Lakatos L, Mester G, Erdélyi Z, David G, Pandúr T, Balogh M, Fischer S, Vargha P, Lakatos PL. · Csolnoky Ferenc Megyei Kórház, I. Belgyógyászati Osztály, Veszprém. · Orv Hetil. · Pubmed #16515026 No free full text.

Abstract: BACKGROUND: There is an increased risk of colorectal cancer (CRC) in ulcerative colitis (UC). The prevalence of UC associated CRC is different in various geographical regions. The risk depends primarily on the duration and extent of disease. AIM: The aim of the study was to identify risk factors for and epidemiology of CRC in UC patients in Veszprem province. PATIENTS AND METHODS: From our thirty-year IBD database we retrospectively studied the relevant epidemiological and clinical data of all UC patients in Veszprem province. The data of 723 UC patients (m/f: 380/343) were evaluated. The rate of familial disease was 5.2%, the rate of non-CRC related colectomies was 3.7% in our UC patients. RESULTS: CRC was diagnosed in 13 patients (m/f: 6/7, 13/8564 person year duration) during follow-up. The onset of UC in the 13 patients with UC-CRC was 34.5 (13-61) years, 4.1 years younger compared to UC patients without CRC. Mean age of UC-CRC patients at diagnosis of CRC was 50.9 (27-70) years (duration of UC: 16.5 +/- 8.2 years), almost 15 years younger than the average in sporadic CRC population in Hungary. Eight patients are still alive (survival: 67.9 (10-163) months), four patients died because of CRC (survival: 8.0 months), one died due to unrelated cause after 10 years of the diagnosis of CRC. Longer disease duration, chronic continuous disease, more extensive colitis, the presence of iron deficiency or chronic anaemia, primary sclerosing cholangitis (PSC) and dysplasia in the biopsy were identified as risk factors for developing CRC. In a logistic regression model longer disease duration, extensive colitis, PSC and dysplasia were still associated with increased risk. The cumulative risk for developing CRC after a disease duration of 10 years was 0.6% (95% CI: 0.2-1.0%), at 20 years 5.4 % (95% CI: 3.7-7.1%) and at 32 years 12.6% (95% CI: 7.0-18.2%).

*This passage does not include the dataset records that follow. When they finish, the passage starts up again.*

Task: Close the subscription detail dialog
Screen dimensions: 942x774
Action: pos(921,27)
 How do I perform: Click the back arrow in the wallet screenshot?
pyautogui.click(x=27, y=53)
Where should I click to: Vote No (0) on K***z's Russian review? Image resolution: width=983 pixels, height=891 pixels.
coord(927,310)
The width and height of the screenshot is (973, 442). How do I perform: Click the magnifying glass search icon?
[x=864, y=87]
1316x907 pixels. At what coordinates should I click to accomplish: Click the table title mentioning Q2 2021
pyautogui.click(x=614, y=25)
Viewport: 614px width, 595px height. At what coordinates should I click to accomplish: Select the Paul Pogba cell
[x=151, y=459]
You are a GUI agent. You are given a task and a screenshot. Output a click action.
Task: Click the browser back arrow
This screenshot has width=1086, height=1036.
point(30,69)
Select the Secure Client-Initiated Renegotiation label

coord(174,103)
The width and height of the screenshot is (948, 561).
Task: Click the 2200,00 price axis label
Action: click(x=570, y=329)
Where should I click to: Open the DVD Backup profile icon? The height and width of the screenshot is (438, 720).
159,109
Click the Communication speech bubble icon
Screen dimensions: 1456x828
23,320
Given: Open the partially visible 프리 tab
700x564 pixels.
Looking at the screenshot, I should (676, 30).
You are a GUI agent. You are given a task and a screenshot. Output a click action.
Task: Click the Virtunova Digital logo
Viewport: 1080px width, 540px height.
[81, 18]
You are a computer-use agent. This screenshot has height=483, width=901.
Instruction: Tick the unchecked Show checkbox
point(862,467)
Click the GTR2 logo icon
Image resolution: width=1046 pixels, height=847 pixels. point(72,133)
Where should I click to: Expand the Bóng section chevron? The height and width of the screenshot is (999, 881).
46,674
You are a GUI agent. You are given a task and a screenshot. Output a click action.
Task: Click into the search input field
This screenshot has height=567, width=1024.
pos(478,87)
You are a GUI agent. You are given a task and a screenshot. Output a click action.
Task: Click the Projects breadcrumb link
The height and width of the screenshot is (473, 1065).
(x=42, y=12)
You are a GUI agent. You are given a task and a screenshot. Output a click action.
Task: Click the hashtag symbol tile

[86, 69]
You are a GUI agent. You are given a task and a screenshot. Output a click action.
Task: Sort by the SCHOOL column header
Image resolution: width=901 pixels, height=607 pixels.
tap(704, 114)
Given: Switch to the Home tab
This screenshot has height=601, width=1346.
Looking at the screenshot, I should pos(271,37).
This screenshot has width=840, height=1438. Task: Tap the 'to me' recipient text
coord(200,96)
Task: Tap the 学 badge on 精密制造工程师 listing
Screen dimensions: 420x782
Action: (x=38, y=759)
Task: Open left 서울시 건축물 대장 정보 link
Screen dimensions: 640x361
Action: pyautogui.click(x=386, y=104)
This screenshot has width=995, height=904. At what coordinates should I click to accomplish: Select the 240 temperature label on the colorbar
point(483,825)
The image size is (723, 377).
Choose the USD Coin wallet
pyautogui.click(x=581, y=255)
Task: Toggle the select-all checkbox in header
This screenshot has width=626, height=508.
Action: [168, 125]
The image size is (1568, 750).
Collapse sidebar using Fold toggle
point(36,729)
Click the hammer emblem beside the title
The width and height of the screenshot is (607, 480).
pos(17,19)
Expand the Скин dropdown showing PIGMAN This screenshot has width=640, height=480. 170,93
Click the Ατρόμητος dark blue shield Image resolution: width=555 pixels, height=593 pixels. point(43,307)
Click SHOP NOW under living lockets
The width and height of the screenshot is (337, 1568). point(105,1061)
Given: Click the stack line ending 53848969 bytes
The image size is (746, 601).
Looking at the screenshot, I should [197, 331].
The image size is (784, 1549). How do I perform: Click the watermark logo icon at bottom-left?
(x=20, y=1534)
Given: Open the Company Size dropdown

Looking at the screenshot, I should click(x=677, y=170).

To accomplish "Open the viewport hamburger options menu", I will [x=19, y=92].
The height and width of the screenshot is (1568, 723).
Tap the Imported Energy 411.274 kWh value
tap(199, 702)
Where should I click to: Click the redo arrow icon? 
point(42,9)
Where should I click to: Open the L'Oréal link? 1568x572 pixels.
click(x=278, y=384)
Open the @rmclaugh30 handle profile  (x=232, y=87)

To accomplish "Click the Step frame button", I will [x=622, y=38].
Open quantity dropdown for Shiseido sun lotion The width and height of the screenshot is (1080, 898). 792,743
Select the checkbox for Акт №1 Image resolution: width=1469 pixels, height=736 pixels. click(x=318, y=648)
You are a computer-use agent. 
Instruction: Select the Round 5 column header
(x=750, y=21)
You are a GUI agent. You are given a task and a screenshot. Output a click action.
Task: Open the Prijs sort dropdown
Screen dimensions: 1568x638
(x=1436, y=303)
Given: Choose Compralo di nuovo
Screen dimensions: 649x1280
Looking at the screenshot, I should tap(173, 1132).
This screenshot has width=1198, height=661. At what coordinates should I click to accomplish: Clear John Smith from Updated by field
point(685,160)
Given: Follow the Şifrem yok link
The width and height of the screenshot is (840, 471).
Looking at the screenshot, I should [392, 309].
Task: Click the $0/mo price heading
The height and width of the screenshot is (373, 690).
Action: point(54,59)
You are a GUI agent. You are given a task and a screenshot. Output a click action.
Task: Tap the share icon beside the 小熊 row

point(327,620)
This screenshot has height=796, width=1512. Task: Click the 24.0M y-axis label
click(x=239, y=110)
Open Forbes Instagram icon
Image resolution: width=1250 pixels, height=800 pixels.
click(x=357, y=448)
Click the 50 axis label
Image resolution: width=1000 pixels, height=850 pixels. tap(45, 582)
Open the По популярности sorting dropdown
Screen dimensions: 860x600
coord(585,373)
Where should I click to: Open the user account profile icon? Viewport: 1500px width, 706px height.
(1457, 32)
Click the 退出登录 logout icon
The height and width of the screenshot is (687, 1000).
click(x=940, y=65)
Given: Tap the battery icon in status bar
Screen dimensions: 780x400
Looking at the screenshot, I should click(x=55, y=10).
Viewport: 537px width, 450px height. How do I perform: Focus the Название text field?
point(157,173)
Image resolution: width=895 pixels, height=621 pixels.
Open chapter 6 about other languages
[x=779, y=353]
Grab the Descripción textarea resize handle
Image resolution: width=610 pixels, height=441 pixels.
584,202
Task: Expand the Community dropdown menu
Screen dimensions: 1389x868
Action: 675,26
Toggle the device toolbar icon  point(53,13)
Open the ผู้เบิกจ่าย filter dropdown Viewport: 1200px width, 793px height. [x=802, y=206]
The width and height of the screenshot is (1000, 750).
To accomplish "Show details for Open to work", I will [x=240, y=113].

CRC diagnosed at surveillance colonoscopy was associated with longer survival (p = 0.04). CONCLUSION: The cumulative risk of CRC was high in our UC patients, however it was lower compared to that reported in Western European and North American studies. CRC developed approximately fifteen years earlier compared to the sporadic CRC cases. Long disease duration, extensive colitis, the presence of iron deficiency or chronic anaemia, dysplasia and primary sclerosing cholangitis (PSC) seem to be important risk factor for developing CRC in UC patients.